A few days ago I traded emails with an executive coach. He wasn’t always an executive coach–first, he went through a divorce and the loss of both parents and a bankruptcy. All at once. When he got his head out of the water, he found that the experience had changed him. He felt less arrogant and more empathetic toward the struggles of others. Now, he says, his struggles help him to identify with the CEOs that he coaches on a daily basis. He helps them to learn to listen, be vulnerable and open.
Failures change us. If we allow ourselves to learn from them, we become wiser and stronger. The very scary truth for some people to hear is that I am fallible. Admitting that gives me strength: I don’t always have to be perfect. I don’t need to pretend that I am always successful simply because I am good, or paid by people to create cool things. I am still fundamentally human.

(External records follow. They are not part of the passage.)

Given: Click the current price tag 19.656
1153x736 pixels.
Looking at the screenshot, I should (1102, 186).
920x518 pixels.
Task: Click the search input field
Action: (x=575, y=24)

More and more in this world, great brands want an authentic voice–a human voice–writing their copy. Voices of failure and growth are real voices, and audiences identify with them. They are part of a universal story in which we learn from our failures and change how we do things. After my failure at my previous job, I made the decision to think long and hard about where I failed. I found at least one of the biggest reasons, and I’m taking steps to grow myself out of it.
The executive coach was interviewed for a magazine. He told them, “Humble leaders invariably are genuine, kind, open and vulnerable. They listen until they understand. Their honesty and optimism help build a team.”
I’m not the selfie-posting viral type whose big stories last for 15 minutes and disappear into the ether; I’m a quiet leader making real connections for brands to their audiences. Failures are part of my story, and that keeps me authentic. I can handle the fallout email.